> _Work instruction_
What are the lines below, starting at the line containing "Task: Open the 晋嫣超话 topic link" and ending at the line containing "The image size is (1024, 600)."? Write them out exactly, ends included, without pictures.

> _Pixel coordinate grounding data_
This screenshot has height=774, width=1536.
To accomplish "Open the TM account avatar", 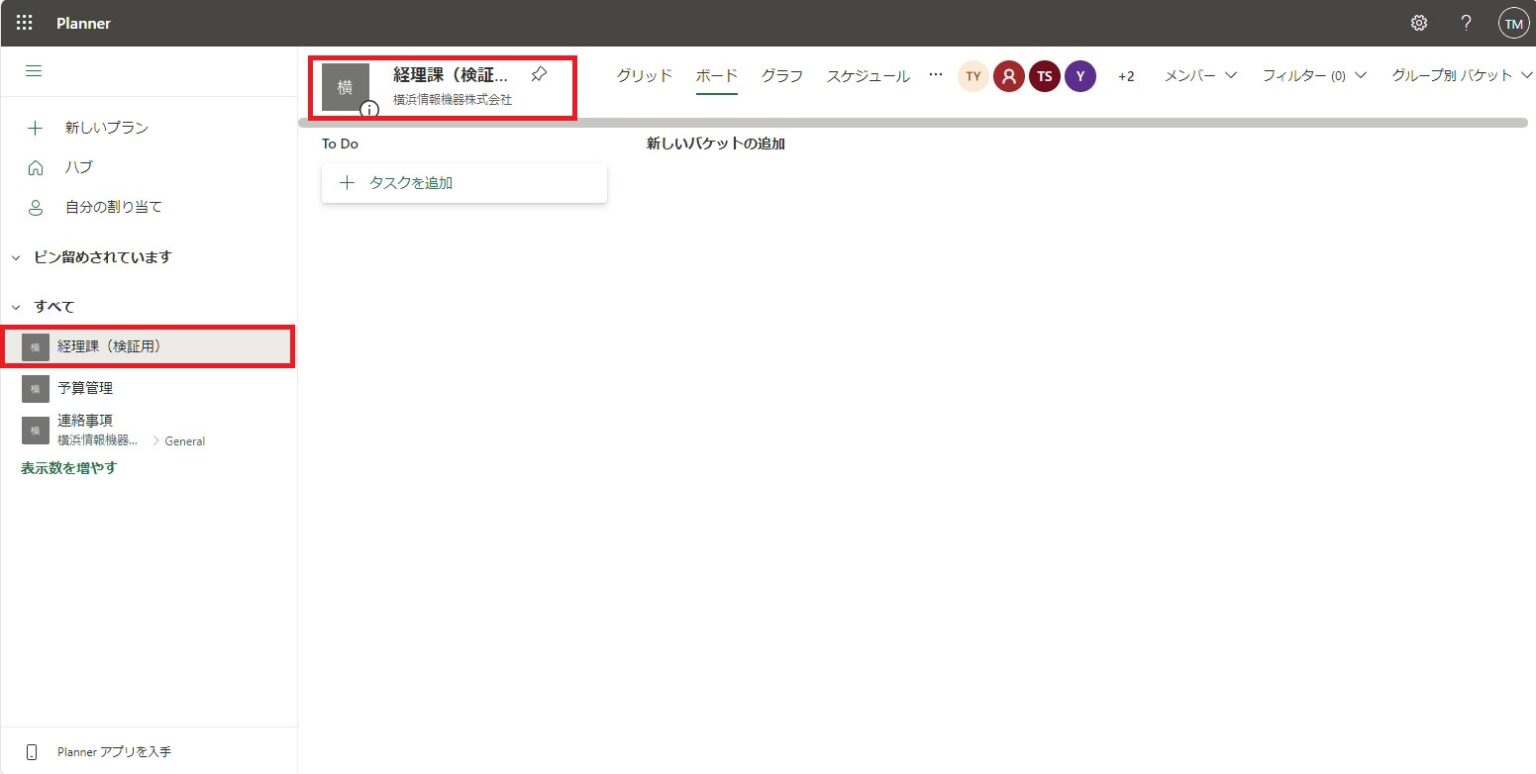I will coord(1513,23).
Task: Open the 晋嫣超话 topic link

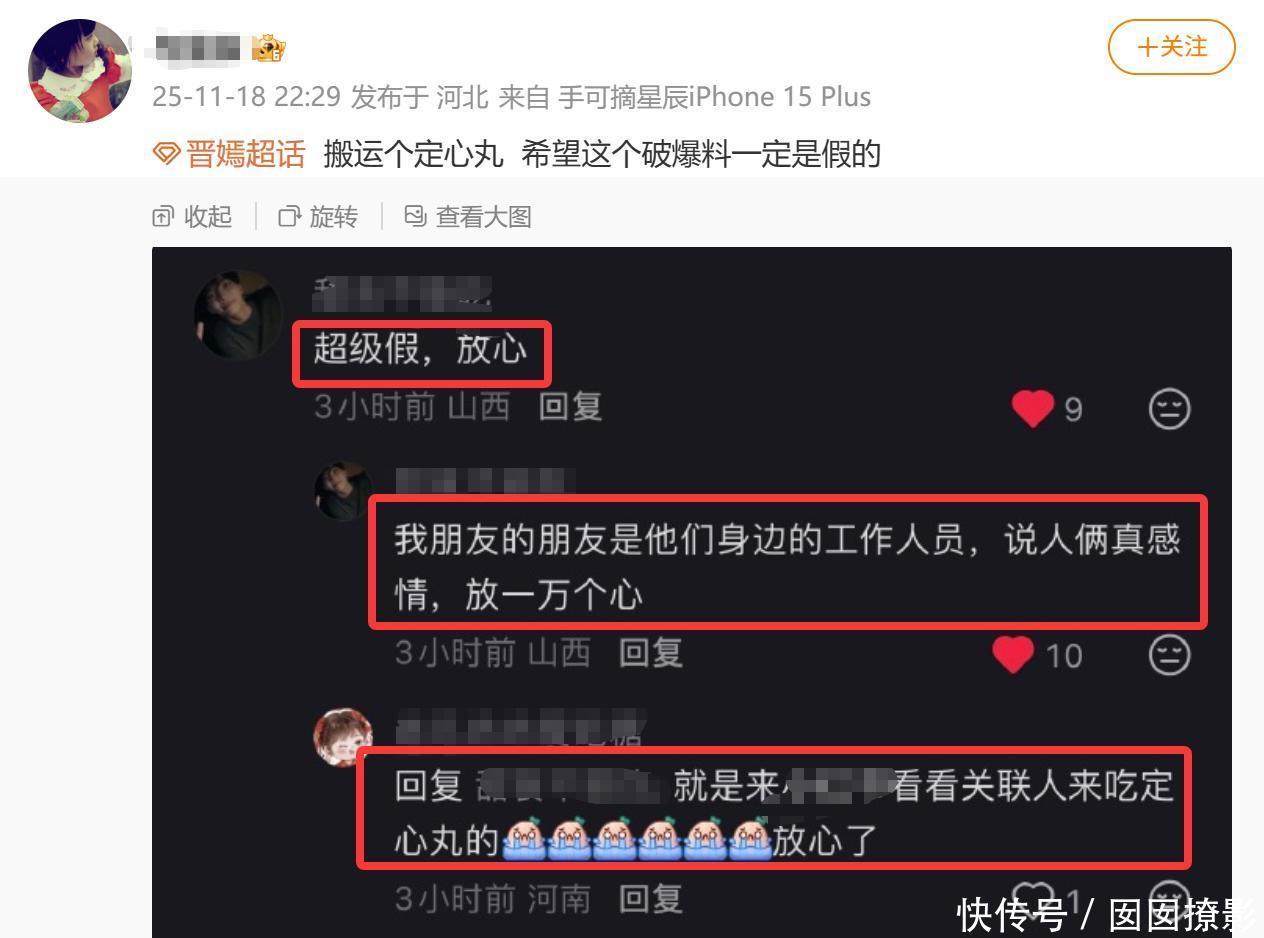Action: click(245, 154)
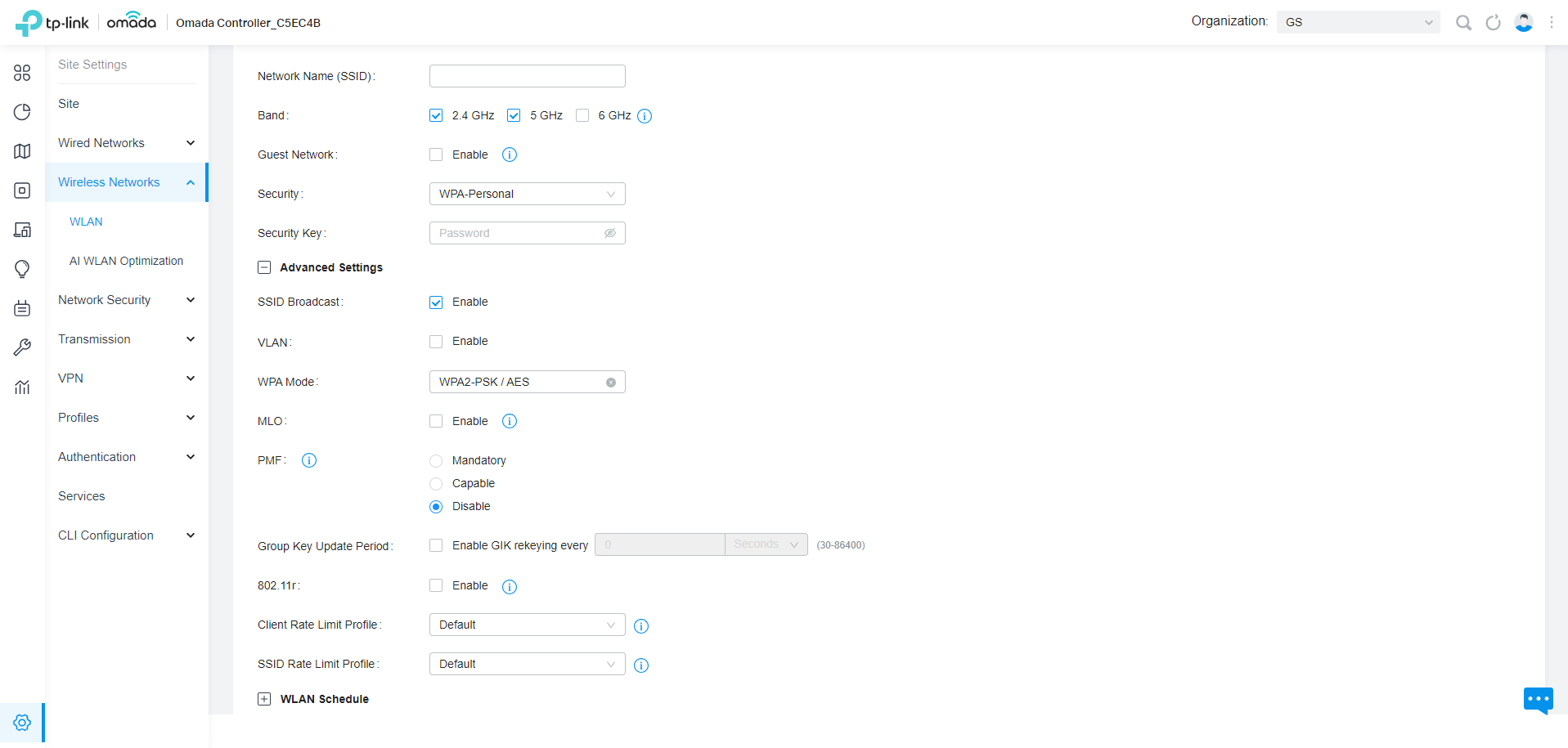This screenshot has height=748, width=1568.
Task: Click the global search magnifier icon
Action: (1463, 23)
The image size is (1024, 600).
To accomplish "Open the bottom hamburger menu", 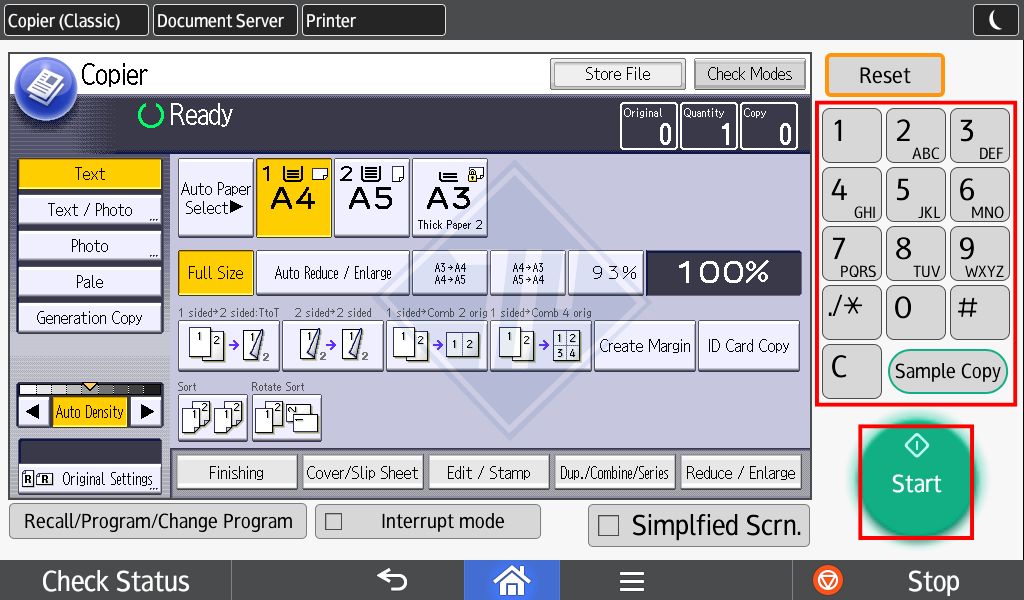I will pos(631,580).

> _Result of the exercise_
Task: Open the 晋嫣超话 topic link

Action: click(245, 154)
This screenshot has height=748, width=1568.
Task: Click the global search magnifier icon
Action: (1463, 23)
The image size is (1024, 600).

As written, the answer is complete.